SUSPENSIÓN DE PAGOS Al dimitir, lo sucedió el presidente del Senado, el peronista Ramón Puerta, solo a efectos de cederle la banda lo más rápido posible al gobernador de San Juan, Adolfo Rodríguez Saá, otro peronista, quien, el 23 de diciembre, declaró la suspensión de pagos de una deuda externa superior a los 100.000 millones de dólares. El 29 de diciembre, un grupo de manifestantes pintó las paredes de la Casa Rosada. Otra turba entró en el Congreso y provocó destrozos. La calle ardía de bronca. Saá convocó a los caudillos provinciales peronistas y le cortaron la luz de la sala en la que creía estar escribiendo la historia. Se fue del Gobierno humillado. Asumió el cargo el diputado peronista Eduardo Camaño, quien preparó la alfombra donde el senador Eduardo Duhalde dejaría sus huellas: el presidente devaluó la moneda, amplió el impacto del corralito, congeló las tarifas de los servicios e impuso fuertes impuestos a la exportación de granos y petróleo.

El PIB cayó un 12% en el 2002. La pobreza rozó el 50%. El paro, el 20%. El pánico a una verdadera rebelión obligó a las autoridades interinas a olvidarse de la lógica del ajuste. El Estado funcionó como una máquina de la asistencia social. Fueron meses de furia anticapitalista. Se gobernó bajo la amenaza de más saqueos, piquetes, y de esas asambleas barriales que los conservadores llamaron soviets. "Que se vayan todos, que no quede ni uno solo", les cantaron a los políticos tradicionales. Se ocuparon fábricas abandonadas, ejércitos de desamparados salieron a coger cartón por las calles y, en muchos barrios, imperó el trueque como relación social.

"SALIR DEL INFIERNO" La representación de Argentina como un "infierno" devino un lugar común. "Salir del infierno" fue, entonces, un imperativo facilitado por una mejor competitividad de la economía por la devaluación. El kirchnerismo es hijo inesperado del vacío político. Apadrinado por Duhalde, y con apenas el 22% de los votos, Néstor Kirchner asumió el poder en mayo del 2003. Prometió llegar al "purgatorio". Su ministro de Economía, Roberto Lavagna, negoció la mayor quita de la deuda externa de la que se tiene memoria. La deuda pasó de representar el 120% del PIB al 45%, según el Banco Mundial.

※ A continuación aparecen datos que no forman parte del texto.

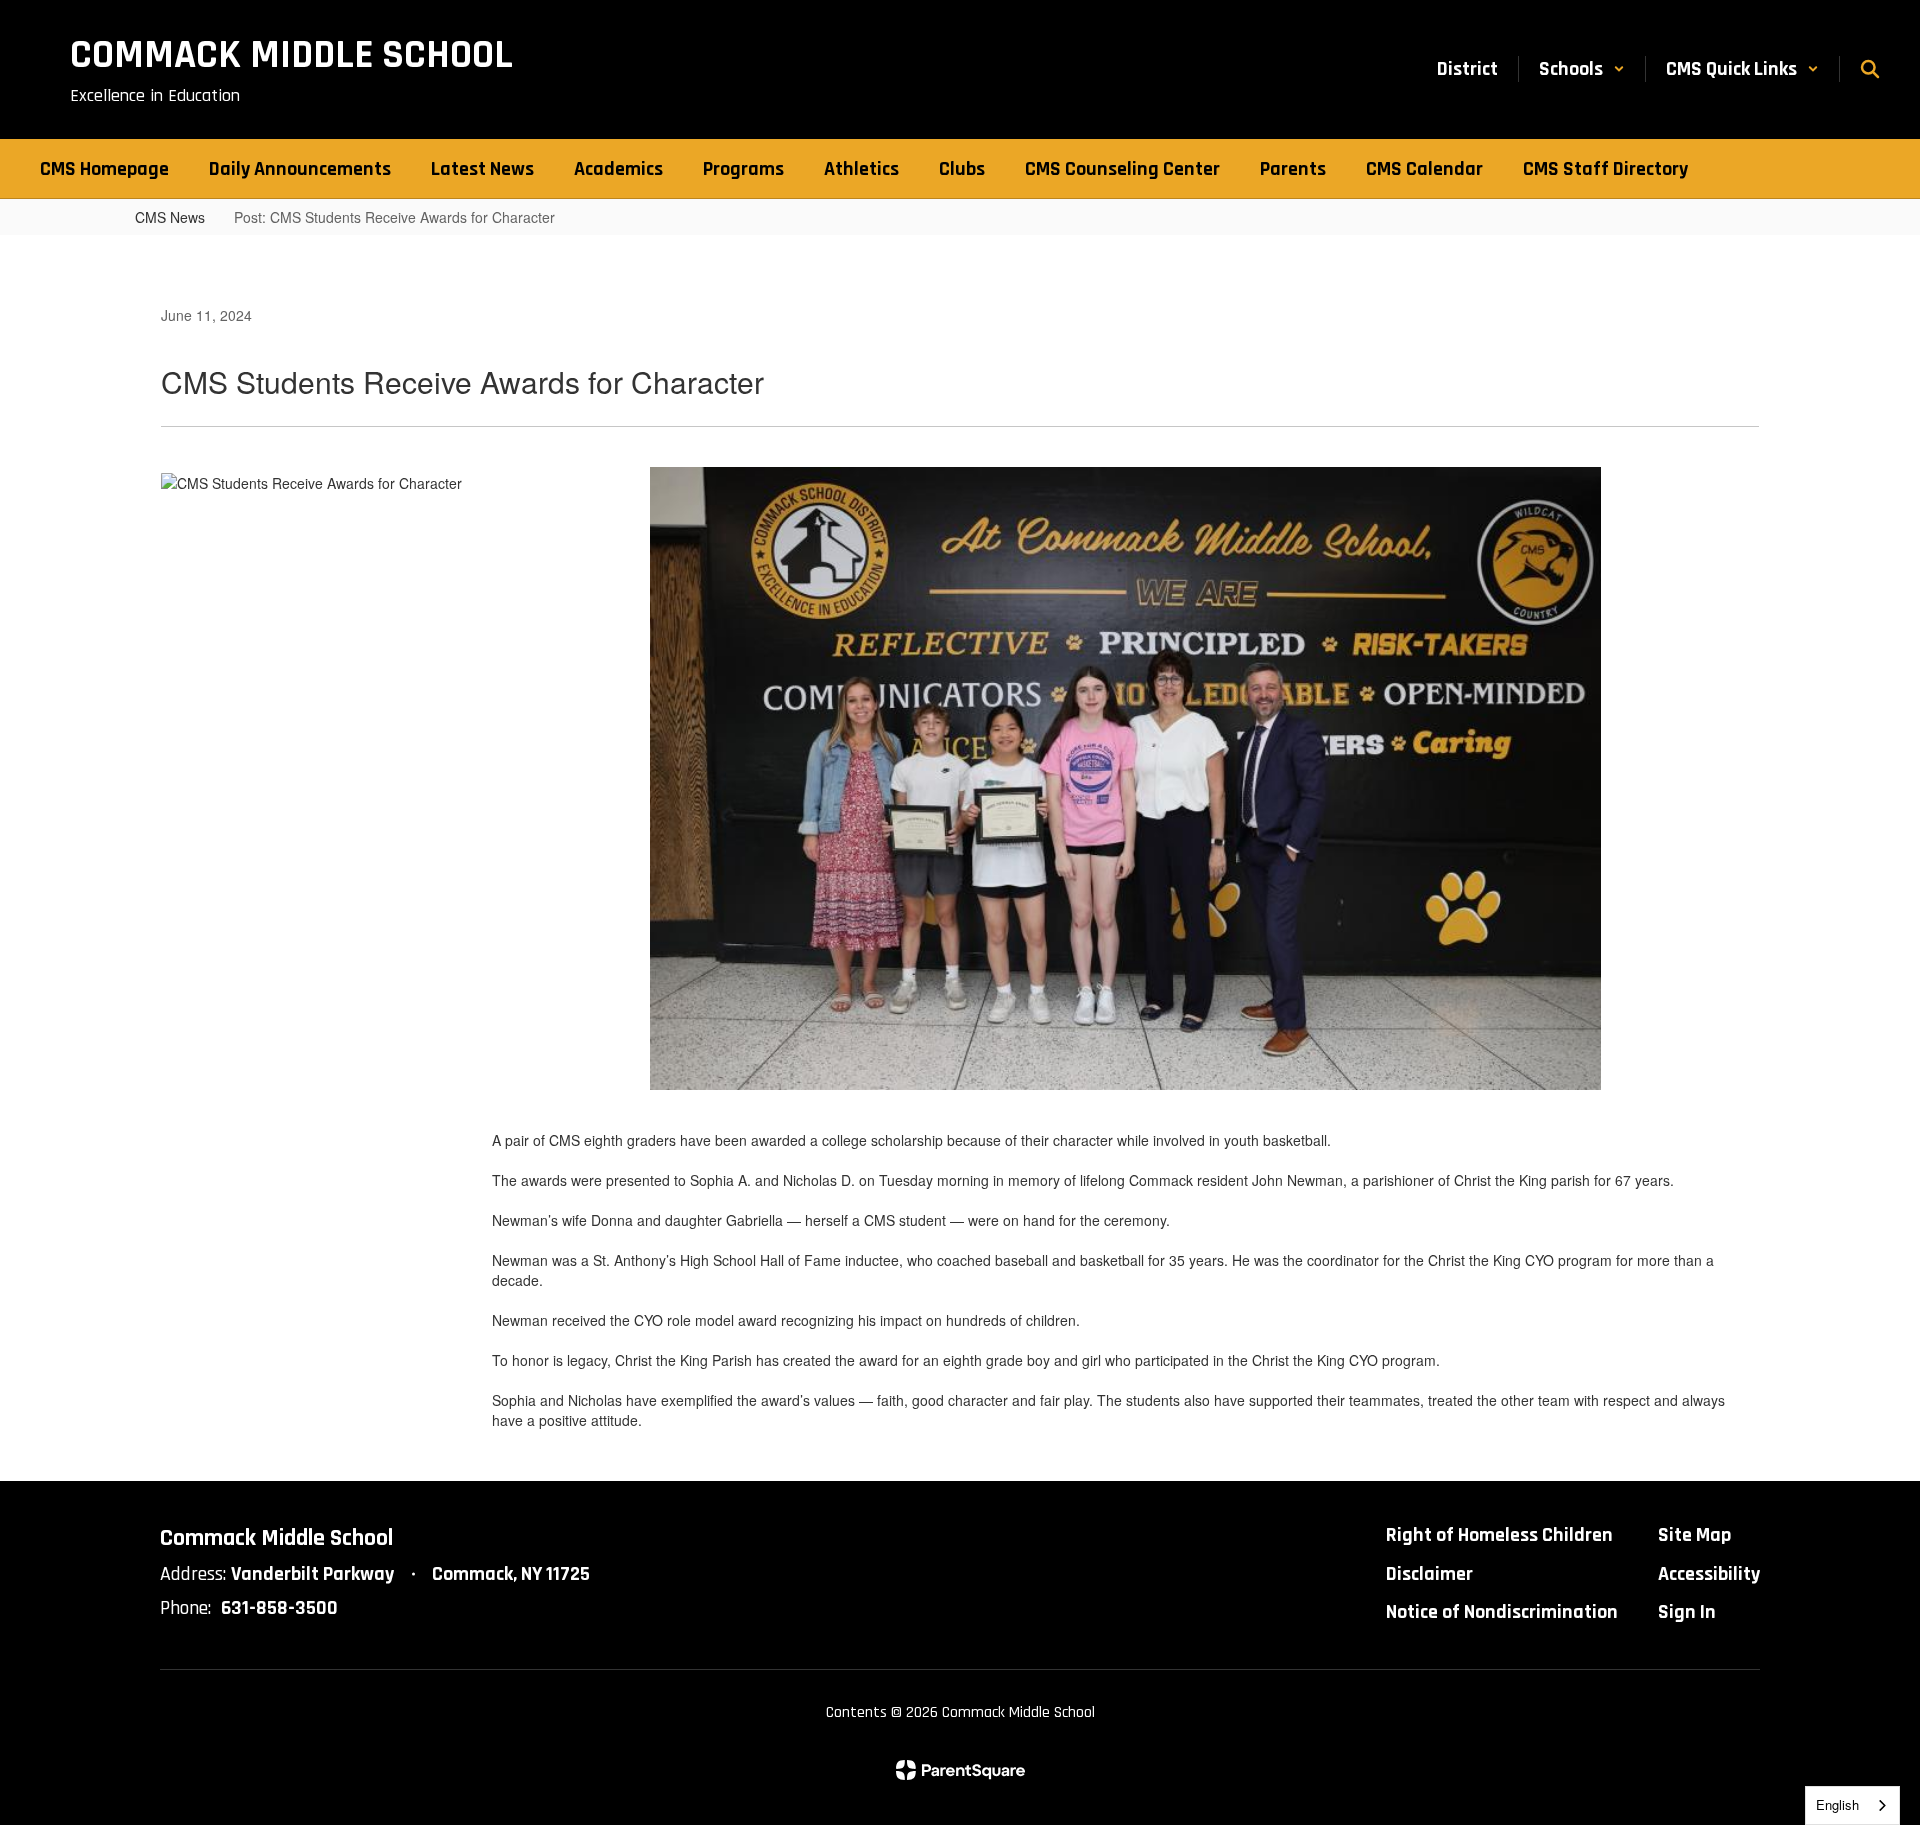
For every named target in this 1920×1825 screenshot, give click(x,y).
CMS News (170, 217)
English (1837, 1804)
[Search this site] (1870, 69)
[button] (1582, 69)
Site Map (1694, 1535)
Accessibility (1709, 1574)
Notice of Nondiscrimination (1502, 1612)
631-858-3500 (279, 1608)
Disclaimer (1429, 1574)
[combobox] (1852, 1805)
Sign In (1687, 1612)
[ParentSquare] (960, 1770)
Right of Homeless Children (1499, 1535)
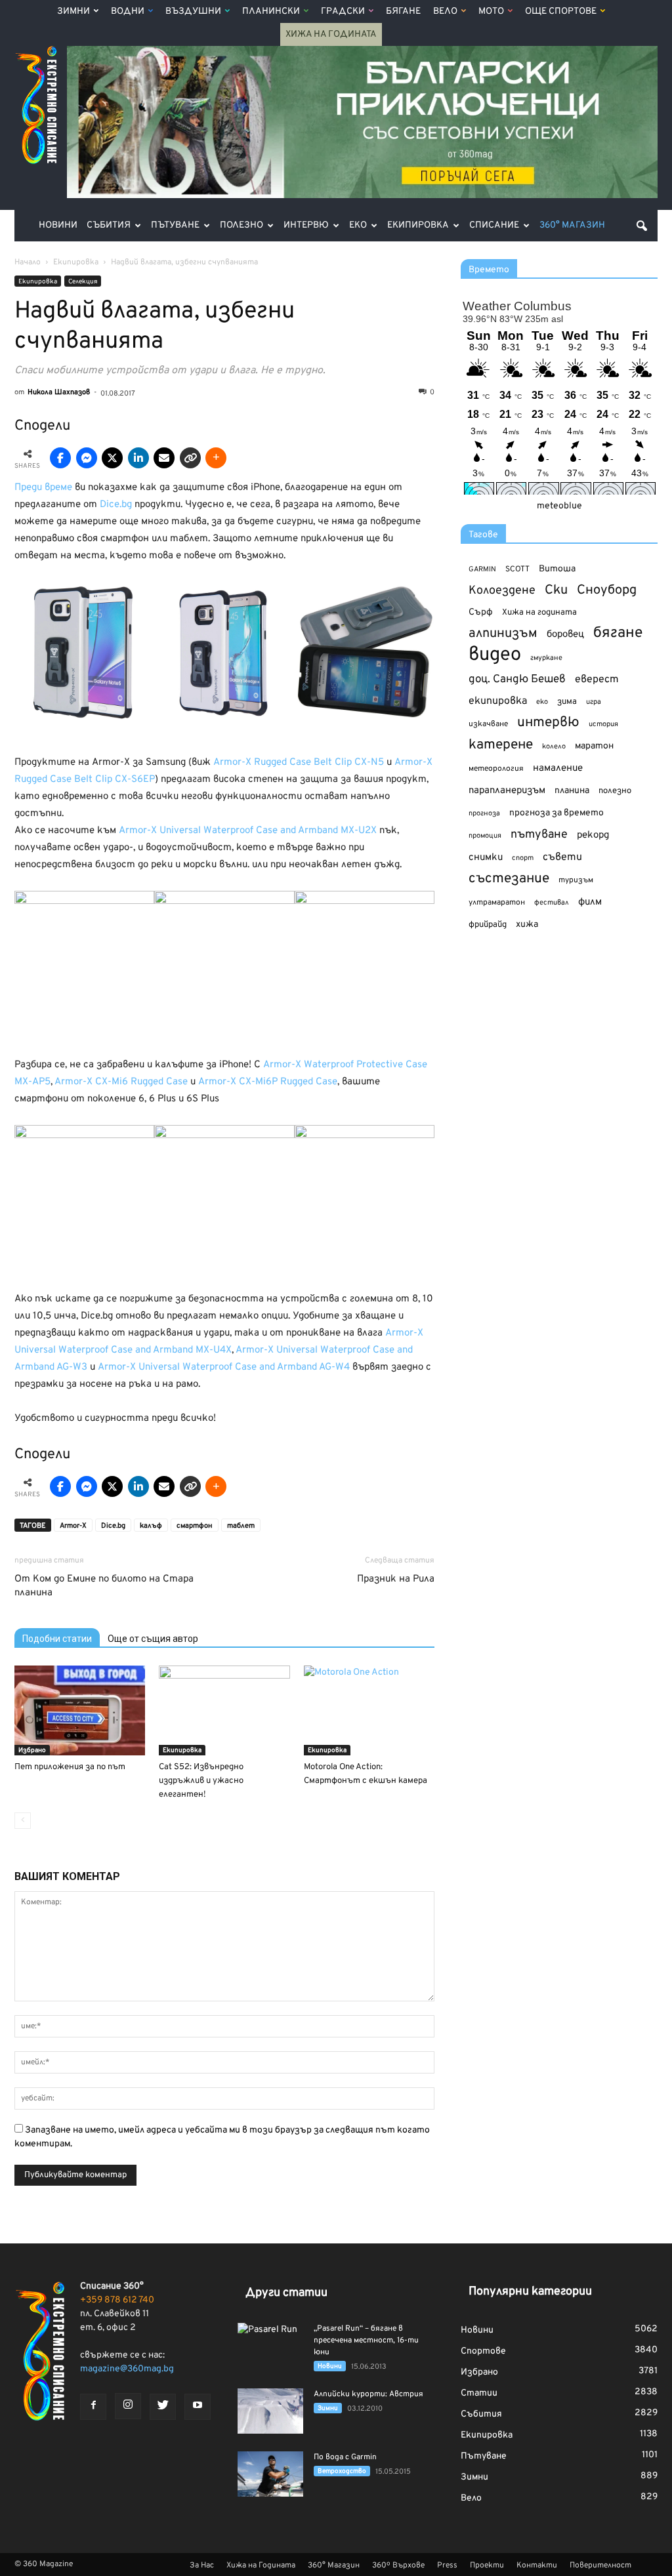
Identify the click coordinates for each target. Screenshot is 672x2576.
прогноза (484, 813)
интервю (548, 723)
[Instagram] (128, 2406)
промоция (485, 835)
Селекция (82, 281)
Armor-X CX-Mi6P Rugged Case (267, 1082)
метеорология (496, 769)
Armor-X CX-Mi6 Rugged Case (121, 1082)
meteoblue (559, 506)
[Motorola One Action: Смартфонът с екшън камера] (369, 1710)
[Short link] (190, 457)
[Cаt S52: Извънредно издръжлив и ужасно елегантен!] (224, 1710)
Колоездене (502, 591)
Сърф (481, 612)
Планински (271, 11)
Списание (494, 225)
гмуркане (546, 658)
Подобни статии (57, 1638)
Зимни (73, 11)
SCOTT (517, 569)
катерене (501, 745)
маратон (594, 746)
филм (590, 902)
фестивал (551, 902)
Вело (445, 11)
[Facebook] (93, 2407)
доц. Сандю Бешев (517, 679)
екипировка (498, 701)
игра (593, 701)
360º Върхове (398, 2565)
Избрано (32, 1750)
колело (554, 746)
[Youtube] (197, 2407)
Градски (343, 11)
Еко (358, 225)
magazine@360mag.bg (127, 2369)
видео (495, 655)
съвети (562, 857)
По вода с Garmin (345, 2457)
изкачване (488, 724)
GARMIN (482, 569)
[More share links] (215, 457)
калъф (151, 1525)
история (603, 724)
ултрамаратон (497, 902)
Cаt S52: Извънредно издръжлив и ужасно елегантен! (201, 1781)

Argentina crece desde entonces a una tasa anual del 8%, solo interrumpida durante la crisis del 2009. El Estado juega hoy un papel activo en la economía. El consumo y la creación de cinco millones de puestos de trabajo diluyeron la indignación, aunque no del todo. Según José Natanson, director de la edición local de Le Monde diplomatique, los efectos del 2001 no se limitan al giro económico. La cultura de la asamblea se hizo carne en la sociedad. Cortar la carretera dejó de ser un acto desesperado de los parados. El piquete se convirtió en costumbre para expresarse contra "algo". Hasta los grandes productores rurales abusaron de esta modalidad.

Diciembre del 2001 es pasado pisado, pero no faltan quienes lo añoran en clave de futuro: dicen que la inflación y el gasto público van armando otra bomba de tiempo. Aún hay muchos cartoneros. El chino Juan regresó a su país en el 2006. María Mercedes Arena, la viuda de Gastón Riva, uno de los muertos cerca de la plaza de Mayo, dijo que los familiares de las víctimas no aceptan las "disculpas" de De la Rúa.